Showing posts with label coral castle. Show all posts
Showing posts with label coral castle. Show all posts

Sunday, July 6, 2014

Edward Leedskalnin, Early MGHOW

Last summer, my partner and I spent a couple of weeks in Florida.  We loved St. Augustine, loathed Miami, and I spent a lot of time either soaking in the pool or making friends with the hotel bartender while my partner and her son enjoyed the Orlando theme parks. One morning my partner, who is a very spontaneous travel companion, woke me up at what I call "zero dark thirty" (it was probably around seven, the crack of dawn in vacation time) to excitedly announce we were going to make a pilgrimage to something called "The Coral Castle," which my partner recalled from the old "Ripley's Believe It or Not" column that used to be featured in the "funny pages" of local newspapers.

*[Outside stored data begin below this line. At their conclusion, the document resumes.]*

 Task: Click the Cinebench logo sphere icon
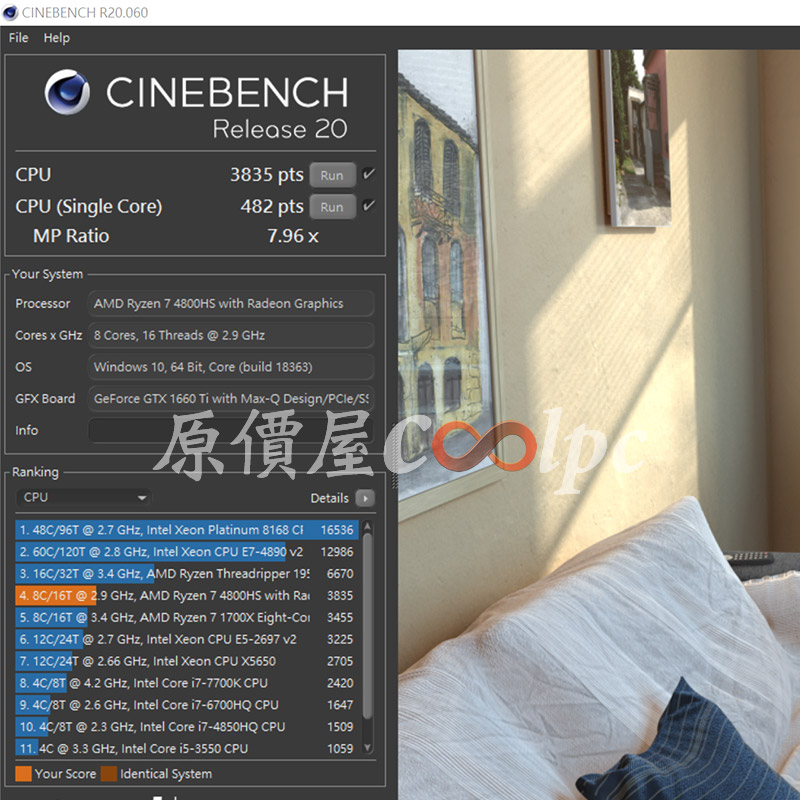(x=67, y=92)
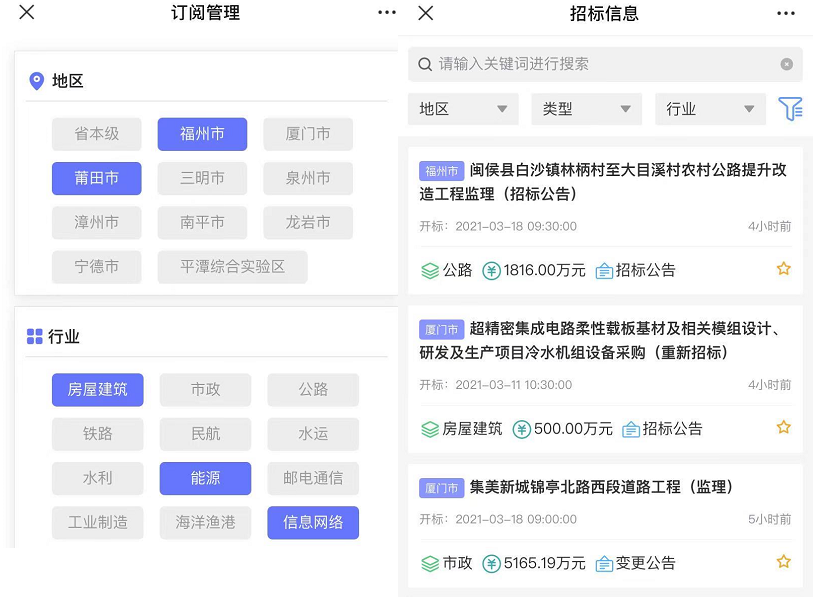Screen dimensions: 821x603
Task: Open the 闽侯县白沙镇 road supervision listing
Action: click(x=605, y=182)
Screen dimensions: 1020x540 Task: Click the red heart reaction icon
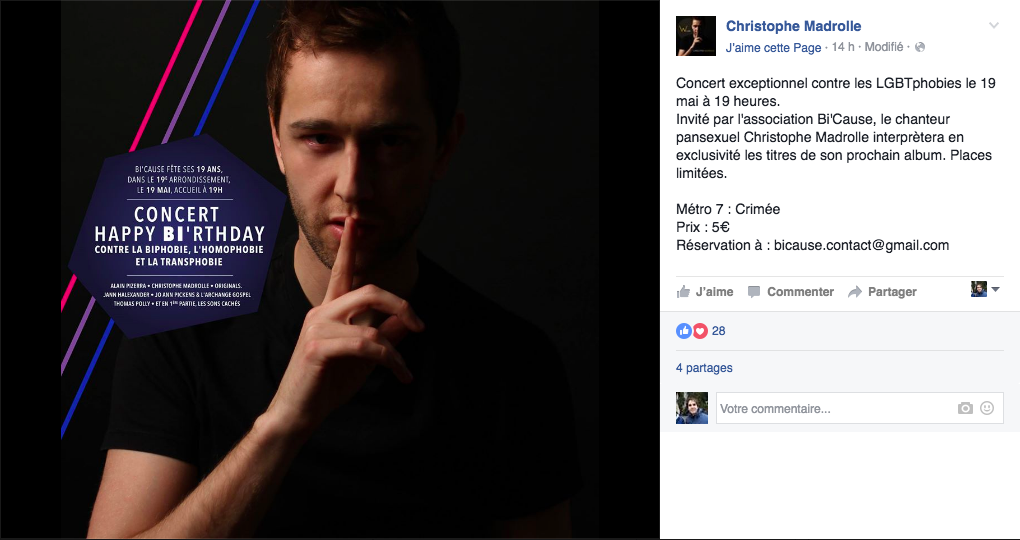[x=699, y=331]
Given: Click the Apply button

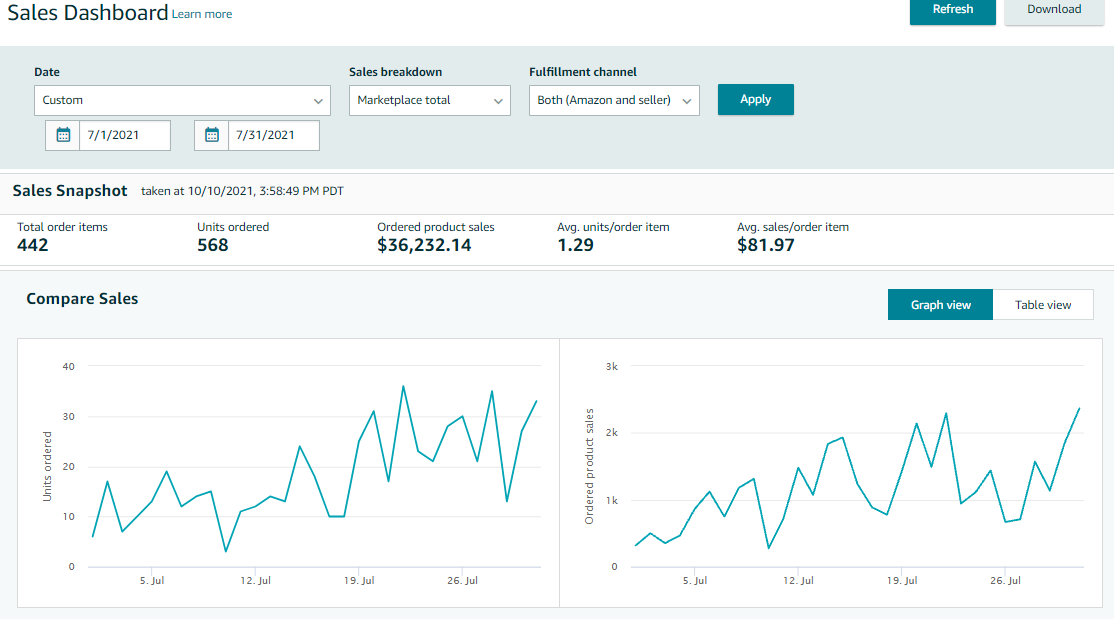Looking at the screenshot, I should tap(755, 99).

Several hours later, we arrived at the gates of this marvelous monstrosity:
Prepare to be amazed.
Edward Leedskalnin was a Latvian immigrant at the turn of the last century who, like many MGTOW, was disappointed in love. When the gal he'd set his cap for permanently and irrevocably "friend-zoned" him, he made his way to Southern Florida, where he devoted the rest of his life to building a "coral rock" Taj Mahal in order to win her affections. He worked tirelessly, mostly at night and behind a tall wall, so the townsfolk of Homestead couldn't see exactly what, or how, he was doing it, but he managed to heave great blocks of coral into place all by himself. He included within this compound all the amenities his lady love would require, too, including a bath tub, his'n'her thrones, and even a creepy little chamber in which he planned to "discipline" their future offspring. Not a detail was overlooked, and not a surface could one sit on without risking serious abrasions.  

Sadly, but not surprisingly, Ed died a bachelor, but his monument endures and and draws thousands of visitors to the pleasant, sleepy hamlet of Homestead, Florida: a testament to the awesome feats a single, ordinary man can achieve when He Goes His Own Way.